The idea of something being treated as either a flute or a violin
sounds like duck typing :) What I'm saying, in those terms, is that
I don't consider Ruby itself to be a Ruby object. It's
interesting.... I've thought for a long time that the flexibility and
dynamism of Ruby objects sometimes rubs off on people's views of the
language itself, so that the perception, expectation, or desire is for
Ruby itself to be untyped, open, malleable, and so forth. (Or is that
'mallardeable'? :) I tend to think of Ruby, instead, as a quite
stable and distinctive thing whose stability supports the dynamism of
the objects.

But at that level it's fine to agree to disagree; there is of course
nothing whatsoever wrong with experimentation. I guess my more
concrete fear -- and I tend to feel this way about all interpreter
patches -- is that people will start releasing programs that depend on
the patch. At that point, it would be better to do an outright fork
of Ruby. But hopefully that won't be an issue. Mainly I just tend to
agree with Hal that this particular change affects the whole profile
and identity of the language.


David
 
S

Steven Jenkins

David said:
Just so Hal doesn't feel all alone, I'll put in a note of skepticism
:) I'm not eager for Ruby to have, in essence, no fixed syntax. I
think Ruby's strength lies largely in its specificity as a language --
a language that is good at domain-specific things, but still a
particular language -- and if it were turned into a kind of
proto-language, I would feel a sense of loss. Also, I don't want to
have to learn new syntactic rules every time I want to read a program
or use a library.

I agree with Hal and David. Part of what appeals to me about Ruby (or
any other language) is identity or integrity--in essence, having a Ruby Way.

I don't complain about it, but I find the substantial volume of traffic
on ruby-talk comparing Ruby to this or that language, or discussing how
to make Ruby more like this or that, tiresome. I read ruby-talk to
become more expressive and powerful in (this) Ruby, and I really don't
care how it stacks up in a Consumer Reports-style feature comparison.

I'm especially wary of extensions to syntax. I don't mind looking up
semantics, but I want to handle syntax without help.

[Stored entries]

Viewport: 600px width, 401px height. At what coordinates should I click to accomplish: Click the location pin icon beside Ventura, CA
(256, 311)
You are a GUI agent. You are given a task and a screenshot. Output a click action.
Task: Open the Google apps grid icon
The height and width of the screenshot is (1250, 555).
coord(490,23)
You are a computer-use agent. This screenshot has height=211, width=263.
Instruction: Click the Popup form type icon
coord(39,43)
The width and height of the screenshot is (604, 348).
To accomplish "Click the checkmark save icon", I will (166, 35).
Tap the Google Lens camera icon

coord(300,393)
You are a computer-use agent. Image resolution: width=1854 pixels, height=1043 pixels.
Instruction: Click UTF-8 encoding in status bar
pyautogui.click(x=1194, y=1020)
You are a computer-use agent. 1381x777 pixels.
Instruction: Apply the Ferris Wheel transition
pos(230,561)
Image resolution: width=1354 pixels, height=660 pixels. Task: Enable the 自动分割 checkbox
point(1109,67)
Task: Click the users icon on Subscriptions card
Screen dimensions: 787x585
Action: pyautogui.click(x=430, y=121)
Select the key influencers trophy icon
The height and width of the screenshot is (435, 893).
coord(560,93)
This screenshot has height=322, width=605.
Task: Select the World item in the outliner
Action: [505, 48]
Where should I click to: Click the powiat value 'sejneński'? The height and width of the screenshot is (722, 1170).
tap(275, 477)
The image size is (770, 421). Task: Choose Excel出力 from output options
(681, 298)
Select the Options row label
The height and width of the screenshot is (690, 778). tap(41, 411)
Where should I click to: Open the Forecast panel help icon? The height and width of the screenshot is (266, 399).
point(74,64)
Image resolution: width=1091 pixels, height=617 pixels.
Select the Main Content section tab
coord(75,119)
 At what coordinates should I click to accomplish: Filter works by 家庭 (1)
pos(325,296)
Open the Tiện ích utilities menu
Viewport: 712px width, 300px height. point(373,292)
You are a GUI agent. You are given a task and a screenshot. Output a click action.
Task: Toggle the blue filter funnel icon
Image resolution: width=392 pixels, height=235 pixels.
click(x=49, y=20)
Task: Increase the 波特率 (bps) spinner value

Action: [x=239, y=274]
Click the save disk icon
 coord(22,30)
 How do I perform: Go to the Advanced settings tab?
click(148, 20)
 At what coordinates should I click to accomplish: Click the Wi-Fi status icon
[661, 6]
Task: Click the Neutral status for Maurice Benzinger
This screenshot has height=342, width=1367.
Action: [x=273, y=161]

THINGS TO DO:
(a) Condense the paragraph of the Ruby discussion that begins "But at that level it's fine to agree to disagree" into a shorter version that keeps its main facts.
(b) Reproduce the passage of the Ruby discussion starting at "I don't complain" and ending at "Reports-style feature comparison.", swapping "tiresome" for "wearisome".
(c) According to the Ruby discussion, why is David not eager for Ruby to have, in essence, no fixed syntax? Answer in one to three sentences.
The items come from a source separate from the Ruby discussion.

SOLUTION SET:
(a) Agreeing to disagree on that point is acceptable, and experimentation is not wrong. The more concrete concern, which applies to all interpreter patches, is that people will release programs that depend on the patch. At that stage an outright fork of Ruby would be better, though hopefully that will not become an issue. The main point is agreement with Hal that this change affects the whole profile and identity of the language.

(b)
I don't complain about it, but I find the substantial volume of traffic
on ruby-talk comparing Ruby to this or that language, or discussing how
to make Ruby more like this or that, wearisome. I read ruby-talk to
become more expressive and powerful in (this) Ruby, and I really don't
care how it stacks up in a Consumer Reports-style feature comparison.

(c) Ruby's strength lies largely in its specificity as a particular language, one that is good at domain-specific things, so turning it into a kind of proto-language would bring a sense of loss. David also does not want to have to learn new syntactic rules every time a program is read or a library is used.